Going back to learning and acquisition. You can learn about a language relatively quickly. But actually acquiring the language is something that takes a lifetime. I continue to acquire Spanish each day.  Perhaps the times this has caught me most off guard was when I was immersed in SPanish in a college class with the teacher who spoke only Spanish in a Spanish history (or lit?) class and I suddenly started using the terms, “en cuanto a” and “acerca de” in my speech without knowing exactly what they meant. Yet I was using them accurately. I actually had to look them up to confirm my suspicions and sure enough, my brain had simply snatched them up in that linguistically rich environment.
Secondly, similar to you, I have been involved in Hispanic ministry for years and I hope to swap stories with you whenever we’re finally able to meet!
A majority of the people at the church at the time were from Mexico. So the input I was interacting with was incredibly Mexican.  When I went back to school after years of being out of college, I was in a graduate Spanish class.  I remember that I was telling my reaction to something and kept saying, “se me hace que” (me parece que).  The best part was: again, I didn’t even knew I knew that phrase!
That’s acquisition at its best.  While I could have learned those phrases and used them, it turns out my brain does that when the language is being used, and then I can retrieve it without trying.
When I learn it, I have to be way more conscious of what I am saying.
So going back to the guitar, when I am playing guitar, am I pulling out all of the amazing theory and knowledge of the guitar or am I playing what comes naturally?
I am no expert on language acquisition. I pray I haven’t misstated anything thus far. If I did, I hope those who are wiser than me will correct me quickly.
But it seems to me from my observation of when I learn something is that language is something stored in the brain completely differently than math or science or even vocabulary terms. Even my understanding of grammar doesn’t show up in my speech necessarily.  Trust me, I’ve corrected my pastor SO many times on how “differiencia” isn’t a word.  ¡Ni modo! (oh well!)
When I type this out to you, or when I passionately talk to others about what goes on in my classes, am I consciously thinking about every word and analyzing every facet of what I am saying? By no means!  I am instead focusing on the idea I want to communicate and the words I need seem to come out relatively effortlessly.
So is my teaching a Target Language that much different?

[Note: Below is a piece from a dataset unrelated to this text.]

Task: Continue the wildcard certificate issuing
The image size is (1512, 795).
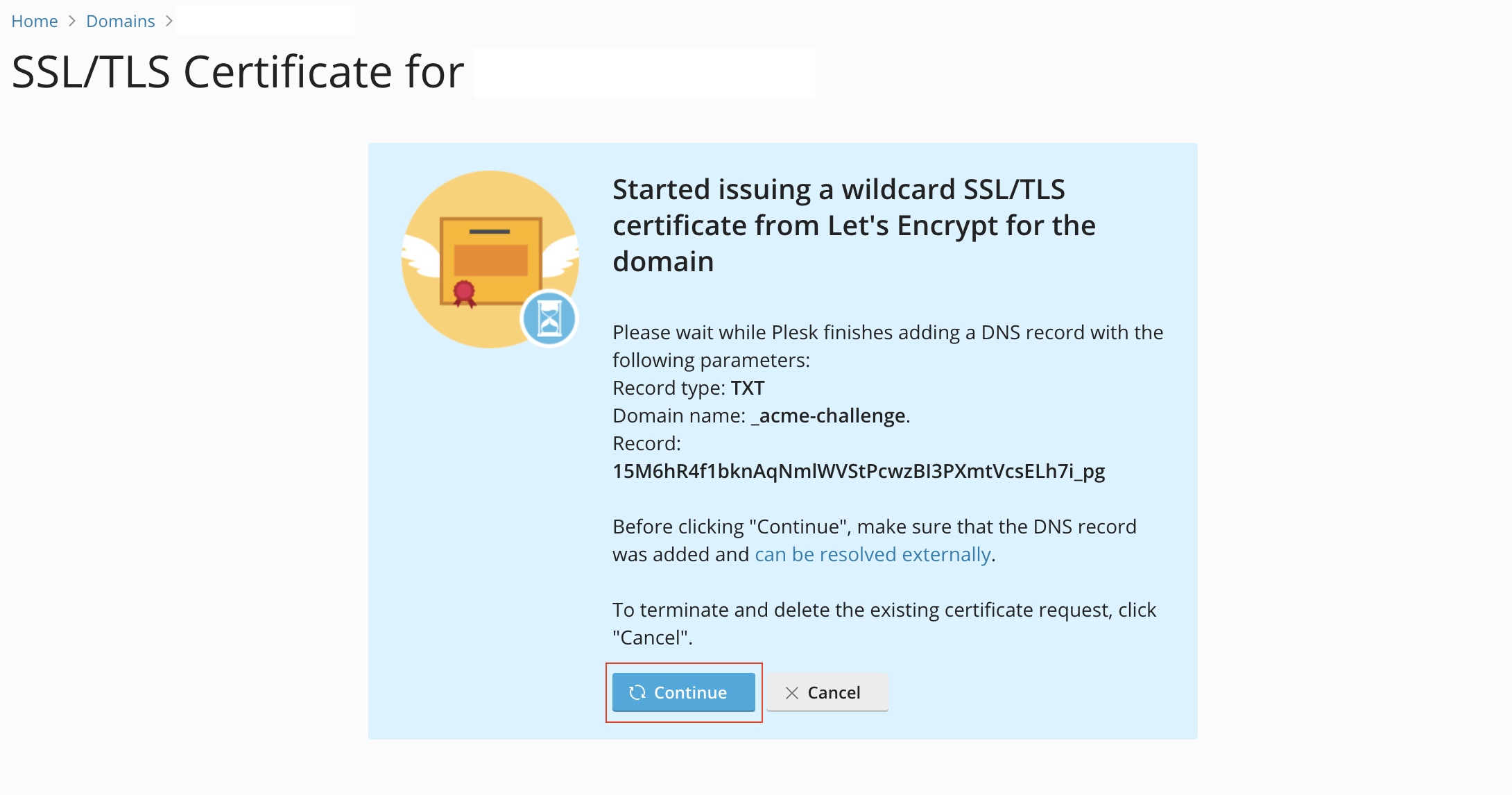Action: (684, 692)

Bill VanPatten states all the time in his show Tea With BVP that how we acquire L1 and L2 are fundamentally similar processes in our brains.

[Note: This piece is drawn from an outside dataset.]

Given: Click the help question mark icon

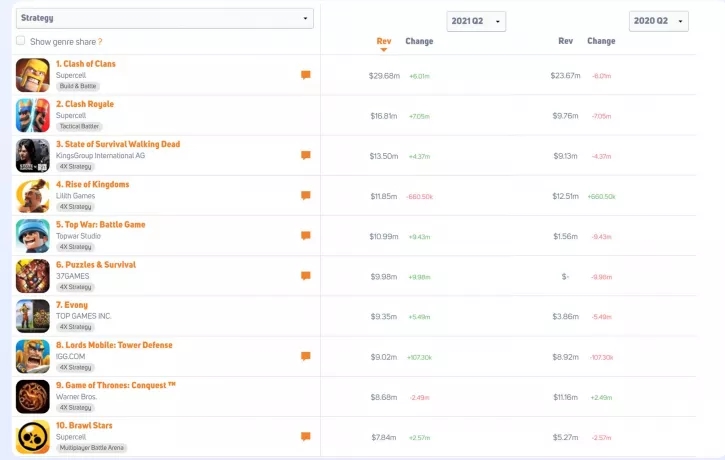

You asked about rigor in my class. I don't believe that class has to be a "rigorous" in the sense that many administrators feel it might need to be. But it can be a lot of work. In my class, students must pay constant attention, interact with the input and with one another, and demonstrate understanding and misunderstanding. In the average class, they can passively receive the information. In mine, that doesn't work. So I would argue that my class is incredibly rigorous. Just not with "busy work".
But this whole distinction of learning vs acquisition is tricky from what I can tell when it comes to “assessment”. So how about I give anyone reading this a break and write one more post talking about “assessment”.